Peter Marshall is Professor of History and works on the religion and culture of the British Isles in the early modern period. His books include Reformation England 1480–1642 (2003) and Mother Leakey and the Bishop: A Ghost Story (2007).
Luca Molà obtained his PhD from Johns Hopkins University, Baltimore, and was a Fellow of the Harvard Center for Renaissance Studies at Villa I Tatti, Florence, in 1998–99. He specializes in the Italian Renaissance, the early modern economy – especially trading communities, artisans and industrial production – and the culture of technological change. Publications include The Silk Industry of Renaissance Venice (2000) and the co-edited collectionsLa seta in Italia dal Medioevo al Seicento (2000) and Il Rinascimento Italiano e l'Europa, Vol.: Produzione e techniche (2007). He is co-editor of a 12-volume series on the Italian Renaissance and Europe (2005–2014). ).
Penny Roberts's research specialism is the social, religious and political history of sixteenth-century France. Her publications are principally focused on the period of its religious wars (c. 1560–1600), including ‘Royal Authority and Justice during the French Religious Wars', P&P, 184 (2004) and ‘The Languages of Peace during the French Religious Wars', Cultural and Social History, 4 (2007).

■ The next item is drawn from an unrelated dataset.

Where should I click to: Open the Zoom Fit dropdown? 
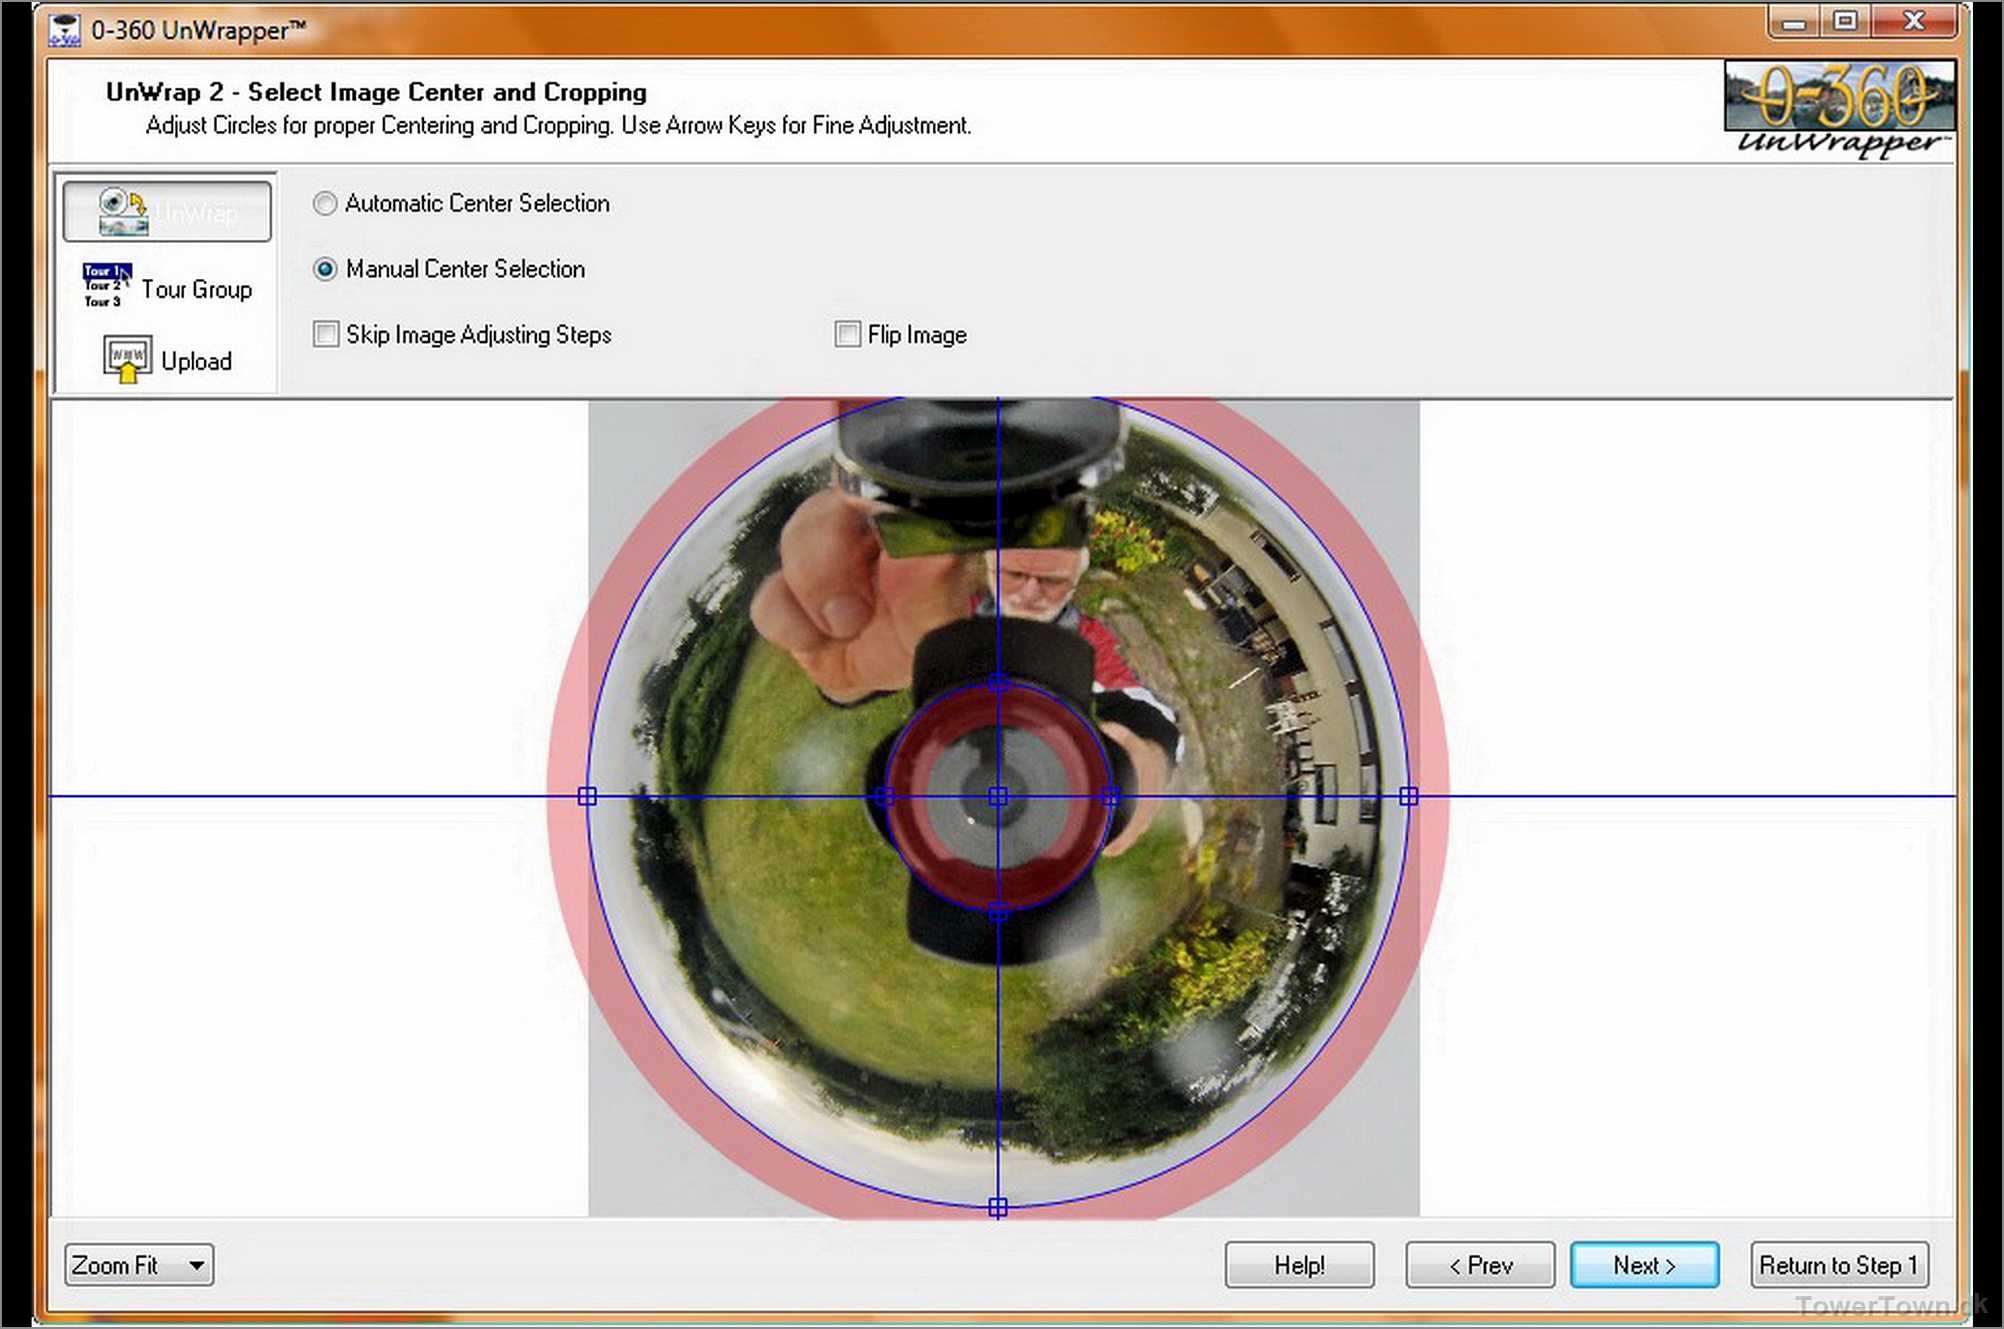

However, her teaching interests range much more widely, encompassing pre-modern European history from c. 1250 to 1700.
Claudia Stein is a Wellcome Lecturer whose research interests include the medical world of Bavaria during the Enlightenment and the visualization practices of public health care in modern Britain and Germany. She is the author of ‘The Meaning of Signs: Diagnosing the French Pox in Early Modern Augsburg', Bulletin of the History of Medicine 80 (4/2006) and Negotiating the French Pox in Early Modern Germany (2009).